The paramount equity claim of A & K relies on the fact that Leslie has a sole stockholder and was undercapitalized. There are no Maryland cases that have addressed the issue of paramount equity squarely. Cases, however, concerning piercing the corporate veil generally suggest that A & K should not prevail. Moreover, given the facts of the instant case, it is not clear that A & K has asserted such an equity.

21

In arguing that Sarubin is liable as the sole stockholder of Leslie, A & K invokes the instrumentality rule. With such a rule:

22

[T]he corporate entity is disregarded ... wherein it is so organized and controlled, and its affairs are so conducted, as to make it merely an instrumentality, agency, conduit, or adjunct of another corporation. The control necessary to invoke what is sometimes called the 'instrumentality rule' is not mere majority or complete stock control but such domination of finances, policies and practices that the controlled corporation has, so to speak, no separate mind, will or existence of its own and is but a business conduit for its principal.

23

1 W. Fletcher, Cyclopedia of the Law of Private Corporations Sec. 43 (rev.perm.ed. 1974). (Footnotes omitted.)

[Excerpts from a dataset]
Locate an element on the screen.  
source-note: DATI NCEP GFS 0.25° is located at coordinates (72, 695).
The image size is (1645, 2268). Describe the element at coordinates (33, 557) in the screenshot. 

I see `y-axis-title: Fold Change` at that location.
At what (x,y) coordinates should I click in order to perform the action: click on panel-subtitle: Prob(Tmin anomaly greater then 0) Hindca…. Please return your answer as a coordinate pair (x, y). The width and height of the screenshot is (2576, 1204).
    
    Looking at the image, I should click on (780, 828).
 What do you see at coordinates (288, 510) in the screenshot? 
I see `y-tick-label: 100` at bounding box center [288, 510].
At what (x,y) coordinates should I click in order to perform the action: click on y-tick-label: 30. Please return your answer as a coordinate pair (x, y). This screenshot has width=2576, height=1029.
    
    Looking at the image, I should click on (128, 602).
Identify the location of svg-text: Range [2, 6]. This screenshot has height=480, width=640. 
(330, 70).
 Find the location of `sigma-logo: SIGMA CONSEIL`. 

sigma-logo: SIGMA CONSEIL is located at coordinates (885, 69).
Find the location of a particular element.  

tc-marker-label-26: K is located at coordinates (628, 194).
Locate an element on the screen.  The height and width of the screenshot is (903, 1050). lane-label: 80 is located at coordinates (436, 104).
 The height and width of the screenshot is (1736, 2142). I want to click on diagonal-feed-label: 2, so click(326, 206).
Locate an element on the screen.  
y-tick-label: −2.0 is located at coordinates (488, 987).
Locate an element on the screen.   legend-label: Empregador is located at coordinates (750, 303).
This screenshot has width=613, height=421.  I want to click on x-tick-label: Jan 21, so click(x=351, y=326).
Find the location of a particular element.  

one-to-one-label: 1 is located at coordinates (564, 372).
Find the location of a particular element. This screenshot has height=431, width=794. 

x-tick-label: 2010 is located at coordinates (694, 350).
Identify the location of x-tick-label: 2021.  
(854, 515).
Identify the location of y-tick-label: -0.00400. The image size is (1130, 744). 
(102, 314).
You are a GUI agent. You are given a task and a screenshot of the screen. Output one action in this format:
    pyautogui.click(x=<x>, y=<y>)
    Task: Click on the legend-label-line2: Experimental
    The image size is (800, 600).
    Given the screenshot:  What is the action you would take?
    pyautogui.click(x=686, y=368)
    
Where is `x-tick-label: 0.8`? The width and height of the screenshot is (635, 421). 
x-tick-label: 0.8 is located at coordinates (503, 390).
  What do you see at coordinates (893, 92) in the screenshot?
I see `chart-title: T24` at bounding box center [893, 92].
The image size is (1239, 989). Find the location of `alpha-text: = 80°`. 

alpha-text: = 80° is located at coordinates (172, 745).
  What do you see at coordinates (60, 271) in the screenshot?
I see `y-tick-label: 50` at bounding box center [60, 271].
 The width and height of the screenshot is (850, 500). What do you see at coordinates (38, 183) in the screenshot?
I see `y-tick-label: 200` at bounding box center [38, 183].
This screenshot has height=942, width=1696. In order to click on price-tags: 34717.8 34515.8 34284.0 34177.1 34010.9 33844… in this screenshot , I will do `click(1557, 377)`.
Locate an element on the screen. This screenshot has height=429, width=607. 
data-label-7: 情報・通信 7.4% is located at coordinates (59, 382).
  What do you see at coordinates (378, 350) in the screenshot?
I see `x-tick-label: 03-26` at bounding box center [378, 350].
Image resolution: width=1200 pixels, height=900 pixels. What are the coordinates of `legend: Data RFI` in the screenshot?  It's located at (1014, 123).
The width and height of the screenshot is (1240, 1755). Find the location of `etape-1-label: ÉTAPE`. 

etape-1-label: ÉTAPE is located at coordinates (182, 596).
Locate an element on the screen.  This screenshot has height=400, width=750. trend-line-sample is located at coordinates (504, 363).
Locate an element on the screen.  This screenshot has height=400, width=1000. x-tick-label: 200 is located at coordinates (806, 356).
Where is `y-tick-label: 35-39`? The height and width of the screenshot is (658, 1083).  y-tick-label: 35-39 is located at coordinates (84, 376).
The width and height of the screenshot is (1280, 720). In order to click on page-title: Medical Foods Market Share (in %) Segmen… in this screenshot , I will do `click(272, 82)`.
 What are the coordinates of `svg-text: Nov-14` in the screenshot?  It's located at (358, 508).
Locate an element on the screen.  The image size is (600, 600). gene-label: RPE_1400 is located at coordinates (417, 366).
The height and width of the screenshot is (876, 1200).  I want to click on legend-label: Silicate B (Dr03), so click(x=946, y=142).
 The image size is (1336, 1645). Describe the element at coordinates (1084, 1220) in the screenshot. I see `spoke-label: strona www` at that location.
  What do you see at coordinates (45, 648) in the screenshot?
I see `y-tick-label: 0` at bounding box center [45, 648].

▶ [What you need to do]
Write a continuation of the court passage on A & K's claim against Sarubin, starting after its last sentence. The lines from the dataset are not needed here.

▶ [Answer for the task]
24

Maryland cases demonstrate, however, that the invocation of this rule will not pierce the corporate veil. In Dixon v. Process Corporation, 38 Md.App. 644, 382 A.2d 893 (1978), an action was brought to obtain a decree that properties and assets of a subsidiary corporation were also those of its parent. The Dixon court found that reliance upon the instrumentality rule by the appellants was not enough to pierce the corporate veil of the subsidiary. Id., at 899. The court held that Maryland law is "crystalline" that the corporate entity will be disregarded only to prevent fraud or to enforce a paramount necessity. Id. Specifically, the corporate entity will not be violated even in the instance of a single shareholder absent fraud or a paramount equity. Quinn v. Quinn, 11 Md.App. 638, 648, 276 A.2d 425, 430 (1971). Moreover, even a demonstration that a few shareholders attempted to evade legal obligations to another corporation, absent fraud, is not enough to pierce the veil. Bart Arconti, 340 A.2d at 235.

C.

25

A & K also argues that because Leslie was capitalized with only $100 that a paramount equity exists. While there may be a persuasive policy argument generally for such an equity when undercapitalized corporations go bankrupt, such is not the case here. Leslie secured sufficient funding for the project with $8,500,000 worth of bonds. Moreover, A & K received 98 percent of the money due to it by Leslie. Finally, there was no evidence produced to show that Sarubin intended to defraud A & K by not setting enough money aside for the subcontractor's work. Thus, the last pillar, like the previous two, fails to support A & K's claim.

III.

26

For the foregoing reasons, we affirm the district court decision.

27

AFFIRMED.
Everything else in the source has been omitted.